* TRY IT
Produce an exact copy of the lines below, starting at the first and ending with the line containing "Given: Click the".

***

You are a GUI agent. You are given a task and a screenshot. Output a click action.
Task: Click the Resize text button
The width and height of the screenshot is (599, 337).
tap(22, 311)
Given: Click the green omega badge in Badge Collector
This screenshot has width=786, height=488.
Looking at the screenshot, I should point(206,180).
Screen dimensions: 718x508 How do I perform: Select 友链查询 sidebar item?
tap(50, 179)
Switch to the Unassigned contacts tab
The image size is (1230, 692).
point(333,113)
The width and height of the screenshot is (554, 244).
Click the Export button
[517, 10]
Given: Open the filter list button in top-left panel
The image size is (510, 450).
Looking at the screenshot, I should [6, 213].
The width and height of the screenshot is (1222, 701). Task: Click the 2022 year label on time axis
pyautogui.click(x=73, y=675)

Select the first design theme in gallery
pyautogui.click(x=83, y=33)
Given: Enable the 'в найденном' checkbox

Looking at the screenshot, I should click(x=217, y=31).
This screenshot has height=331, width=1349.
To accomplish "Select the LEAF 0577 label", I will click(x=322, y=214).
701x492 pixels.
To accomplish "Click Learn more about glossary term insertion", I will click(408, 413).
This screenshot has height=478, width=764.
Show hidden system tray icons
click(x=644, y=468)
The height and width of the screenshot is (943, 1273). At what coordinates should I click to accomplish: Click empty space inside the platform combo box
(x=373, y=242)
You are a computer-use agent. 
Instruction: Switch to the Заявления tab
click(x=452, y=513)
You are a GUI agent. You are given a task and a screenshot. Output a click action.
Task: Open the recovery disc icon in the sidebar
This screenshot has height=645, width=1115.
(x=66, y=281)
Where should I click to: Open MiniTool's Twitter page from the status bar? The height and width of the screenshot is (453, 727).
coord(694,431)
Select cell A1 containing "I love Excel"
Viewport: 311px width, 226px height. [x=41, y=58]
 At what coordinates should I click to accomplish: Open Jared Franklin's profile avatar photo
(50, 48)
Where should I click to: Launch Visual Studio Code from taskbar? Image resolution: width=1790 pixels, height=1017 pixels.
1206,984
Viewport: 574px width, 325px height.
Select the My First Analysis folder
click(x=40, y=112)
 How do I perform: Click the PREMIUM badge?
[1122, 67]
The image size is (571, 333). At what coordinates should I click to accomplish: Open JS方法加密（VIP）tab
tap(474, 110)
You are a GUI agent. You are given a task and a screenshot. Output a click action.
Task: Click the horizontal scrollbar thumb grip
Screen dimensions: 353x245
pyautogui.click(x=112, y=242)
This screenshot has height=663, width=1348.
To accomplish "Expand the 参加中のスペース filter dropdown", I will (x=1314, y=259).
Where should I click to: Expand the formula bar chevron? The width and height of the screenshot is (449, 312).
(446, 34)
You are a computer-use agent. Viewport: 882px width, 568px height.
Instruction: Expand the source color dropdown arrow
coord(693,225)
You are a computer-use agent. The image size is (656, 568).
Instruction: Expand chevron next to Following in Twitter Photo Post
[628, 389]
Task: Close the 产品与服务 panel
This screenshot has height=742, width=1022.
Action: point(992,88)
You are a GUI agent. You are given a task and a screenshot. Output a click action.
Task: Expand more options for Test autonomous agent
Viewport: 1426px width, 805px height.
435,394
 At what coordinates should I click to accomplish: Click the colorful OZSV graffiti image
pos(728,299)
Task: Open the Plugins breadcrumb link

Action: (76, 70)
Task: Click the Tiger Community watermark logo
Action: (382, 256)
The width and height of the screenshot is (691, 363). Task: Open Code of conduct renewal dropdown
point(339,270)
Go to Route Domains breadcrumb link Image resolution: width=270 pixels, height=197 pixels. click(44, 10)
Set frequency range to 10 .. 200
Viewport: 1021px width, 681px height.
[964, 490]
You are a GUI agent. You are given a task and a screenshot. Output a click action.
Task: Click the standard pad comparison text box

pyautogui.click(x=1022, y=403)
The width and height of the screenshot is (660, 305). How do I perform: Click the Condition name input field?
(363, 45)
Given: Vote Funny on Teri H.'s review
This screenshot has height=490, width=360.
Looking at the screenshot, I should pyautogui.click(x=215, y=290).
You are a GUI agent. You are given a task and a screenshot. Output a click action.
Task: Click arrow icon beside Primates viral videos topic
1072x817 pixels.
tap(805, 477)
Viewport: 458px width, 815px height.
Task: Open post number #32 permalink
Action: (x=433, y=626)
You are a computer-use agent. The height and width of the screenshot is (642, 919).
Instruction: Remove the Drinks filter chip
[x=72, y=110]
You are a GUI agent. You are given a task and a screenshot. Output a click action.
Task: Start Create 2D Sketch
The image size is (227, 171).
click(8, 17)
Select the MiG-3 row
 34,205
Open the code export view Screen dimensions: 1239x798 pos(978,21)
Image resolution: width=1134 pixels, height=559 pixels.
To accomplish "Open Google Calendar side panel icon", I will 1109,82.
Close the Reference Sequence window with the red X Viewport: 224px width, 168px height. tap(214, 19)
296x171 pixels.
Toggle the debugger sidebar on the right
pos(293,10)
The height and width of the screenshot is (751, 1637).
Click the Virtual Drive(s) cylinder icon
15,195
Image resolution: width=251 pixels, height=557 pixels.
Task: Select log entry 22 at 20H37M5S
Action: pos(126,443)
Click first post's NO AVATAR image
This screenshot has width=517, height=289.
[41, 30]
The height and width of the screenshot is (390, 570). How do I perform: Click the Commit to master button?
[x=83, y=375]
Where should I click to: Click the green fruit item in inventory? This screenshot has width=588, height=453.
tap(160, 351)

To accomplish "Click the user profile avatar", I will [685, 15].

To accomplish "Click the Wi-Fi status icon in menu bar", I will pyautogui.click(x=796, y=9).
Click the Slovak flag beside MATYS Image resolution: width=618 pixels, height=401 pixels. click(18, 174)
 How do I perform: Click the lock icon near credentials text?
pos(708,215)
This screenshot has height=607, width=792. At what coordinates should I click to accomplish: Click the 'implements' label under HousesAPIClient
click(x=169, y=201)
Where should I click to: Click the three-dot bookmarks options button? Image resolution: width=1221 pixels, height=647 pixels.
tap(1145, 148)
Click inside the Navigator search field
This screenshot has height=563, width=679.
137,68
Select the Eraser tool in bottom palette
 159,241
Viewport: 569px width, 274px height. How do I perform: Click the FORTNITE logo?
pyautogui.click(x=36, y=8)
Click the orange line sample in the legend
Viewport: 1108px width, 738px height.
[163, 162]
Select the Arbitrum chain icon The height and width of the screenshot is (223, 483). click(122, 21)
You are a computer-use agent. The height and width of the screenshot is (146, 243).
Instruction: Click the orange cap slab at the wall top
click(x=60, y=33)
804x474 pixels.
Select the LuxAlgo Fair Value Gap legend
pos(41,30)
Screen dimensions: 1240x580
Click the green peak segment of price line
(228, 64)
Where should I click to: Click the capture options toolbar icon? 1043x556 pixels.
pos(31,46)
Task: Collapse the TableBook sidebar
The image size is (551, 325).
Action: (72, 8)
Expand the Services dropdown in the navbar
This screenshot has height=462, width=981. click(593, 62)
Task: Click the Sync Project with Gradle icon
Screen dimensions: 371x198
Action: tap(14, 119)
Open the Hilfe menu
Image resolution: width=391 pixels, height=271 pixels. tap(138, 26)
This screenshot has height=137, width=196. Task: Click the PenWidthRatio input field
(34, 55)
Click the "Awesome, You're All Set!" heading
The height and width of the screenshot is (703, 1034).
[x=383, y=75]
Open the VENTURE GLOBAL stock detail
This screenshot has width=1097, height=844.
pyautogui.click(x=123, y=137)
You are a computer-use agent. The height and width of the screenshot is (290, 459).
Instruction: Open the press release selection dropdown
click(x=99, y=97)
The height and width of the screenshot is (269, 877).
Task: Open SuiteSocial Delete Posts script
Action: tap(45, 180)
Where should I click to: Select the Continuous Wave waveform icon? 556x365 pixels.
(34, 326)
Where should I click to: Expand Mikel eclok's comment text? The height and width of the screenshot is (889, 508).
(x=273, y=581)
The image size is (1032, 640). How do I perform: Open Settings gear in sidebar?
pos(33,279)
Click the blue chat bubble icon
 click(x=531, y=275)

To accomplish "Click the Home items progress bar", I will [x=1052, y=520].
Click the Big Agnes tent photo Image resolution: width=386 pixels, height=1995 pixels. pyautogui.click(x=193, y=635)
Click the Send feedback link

***

* RESPONSE TO THIS TASK
You are a GUI agent. You are given a task and a screenshot. Output a click action.
Task: Click the Resize text button
The width and height of the screenshot is (599, 337).
tap(22, 311)
Given: Click the green omega badge in Badge Collector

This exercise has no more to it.